In terms of commercialization, if a domestic Mythos appears, there will definitely be G-end orders, and B-end financial institutions also have demand. Besides, there is also出海 (going global). Vast markets in the Global South—Southeast Asia, the Middle East, Africa, Latin America—enterprises in these markets同样有 (also have) B-end digitalization and cybersecurity needs. If Anthropic and OpenAI continue to hide and conceal, then it is likely to replicate the scene with open-source models—US manufacturers固守 (hold fast to) the closed-source market, maintaining profit margins, but the vast market space is occupied by Chinese open-source models.

Cybersecurity is a bit like the dark forest法则 (law) in Liu Cixin's writing—everyone wants to protect themselves, but if possible, also wants to destroy others. You are not sure if others have good intentions. The safest strategy is to think the worst of them, prepare for battle, and a猜忌链 (chain of suspicion) forms.

In the dark forest, the one who shoots first may not necessarily survive to the end, but the one without a gun definitely cannot walk out of the forest alive.

Связанные с этим вопросы

QWhat is the main difference between the AI development strategies of Chinese and American companies as described in the article?

AChinese companies focus on consumer-facing applications like video generation and content creation, integrating AI as infrastructure within existing platforms (e.g., Douyin, Kuaishou) to enhance user engagement and reduce costs. American companies like Anthropic and OpenAI prioritize high-barrier enterprise and security applications, such as AI-powered programming tools and cybersecurity, targeting B2B markets with high-value contracts.

QWhy did OpenAI shut down Sora, and what does it indicate about their strategic shift?

AOpenAI shut down Sora as part of a strategic shift from consumer entertainment products to enterprise productivity tools. This move reflects their focus on resource consolidation for models like GPT-5.4 and future iterations, aiming to address profitability challenges and compete in high-value B2B sectors.

QWhat capabilities does Anthropic's Claude Mythos model possess that raised concerns in Washington and Wall Street?

AClaude Mythos can autonomously discover and exploit network vulnerabilities, posing potential systemic cybersecurity risks. This capability alarmed U.S. financial and regulatory leaders, prompting emergency discussions about its implications for critical infrastructure security.

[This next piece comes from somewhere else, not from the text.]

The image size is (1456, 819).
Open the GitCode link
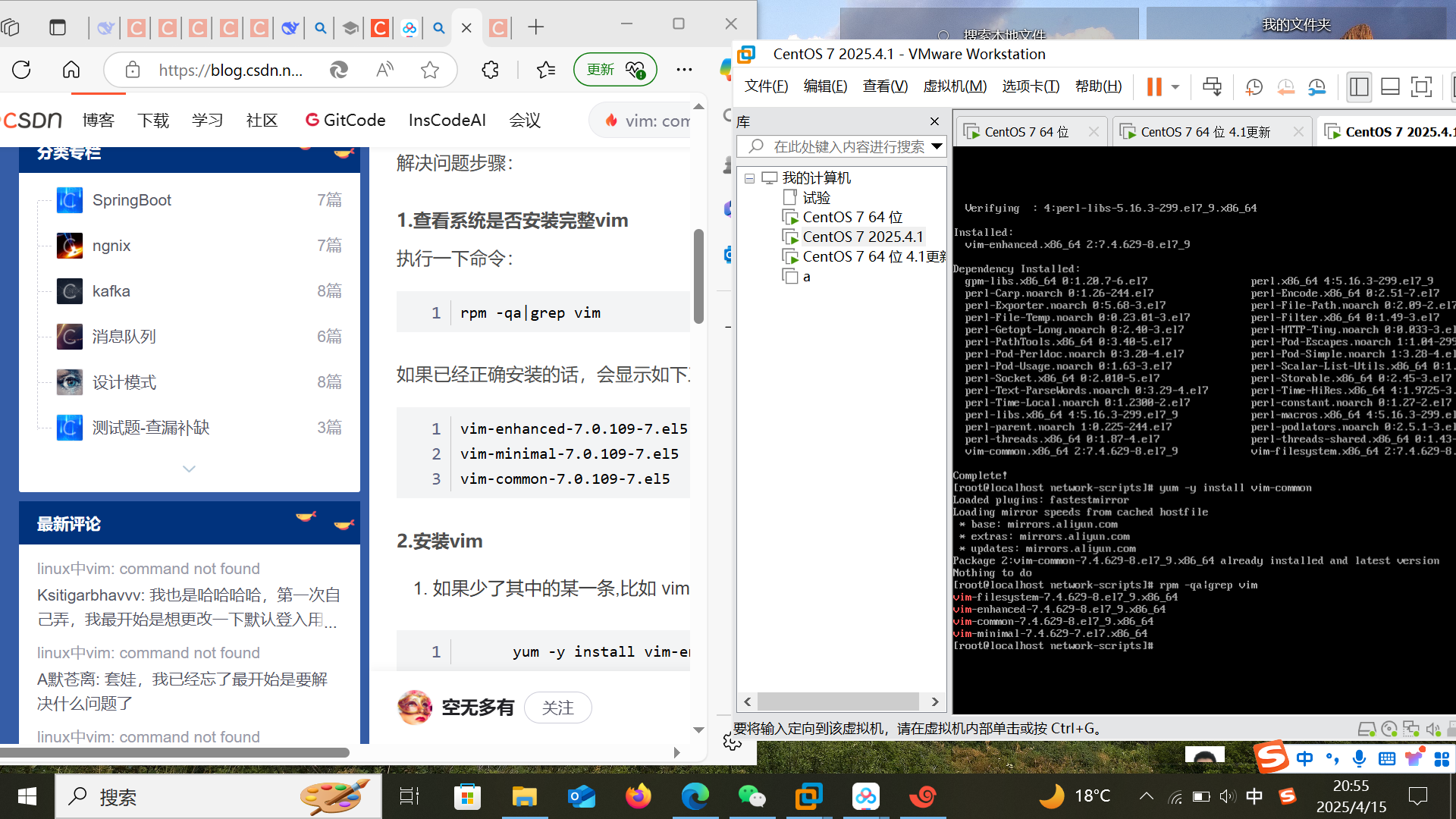345,120
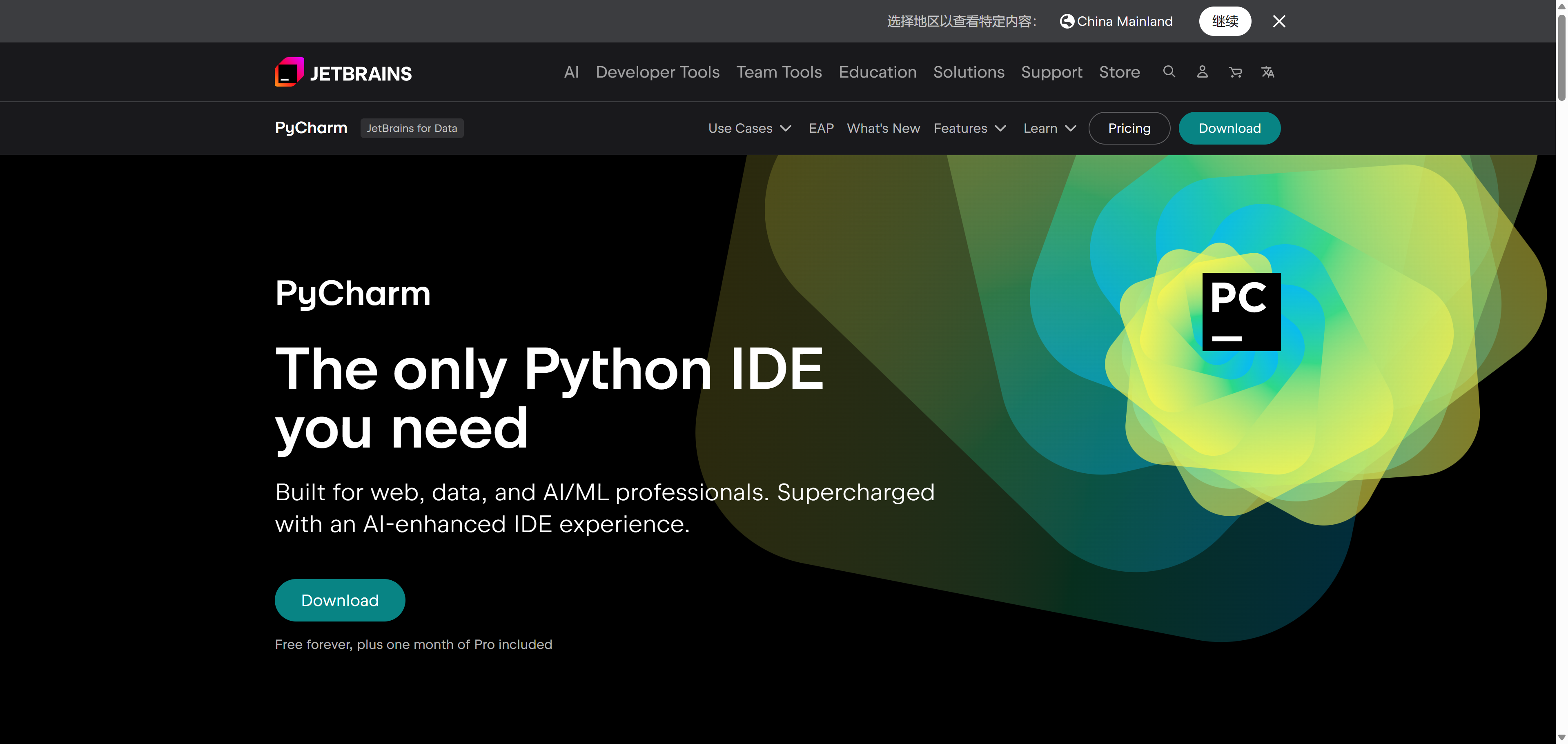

QHow does the article characterize the 'compute power gap' between the U.S. and China in AI development?

AThe U.S. controls about 75% of global advanced AI compute power, with individual American tech giants potentially owning more than all Chinese companies combined. Chinese firms face higher energy costs for equivalent compute output due to less efficient domestic chips, though cheaper electricity and ongoing chip development offer some mitigation.

QWhat is the 'Dark Forest' analogy used in the article to describe the future of AI competition?

AThe 'Dark Forest' analogy depicts AI competition evolving into a security-centric arena where nations and companies must develop offensive and defensive capabilities to protect digital infrastructure. Lack of such capabilities could make entities vulnerable to attacks, mirroring a high-stakes environment of mutual suspicion and preparedness.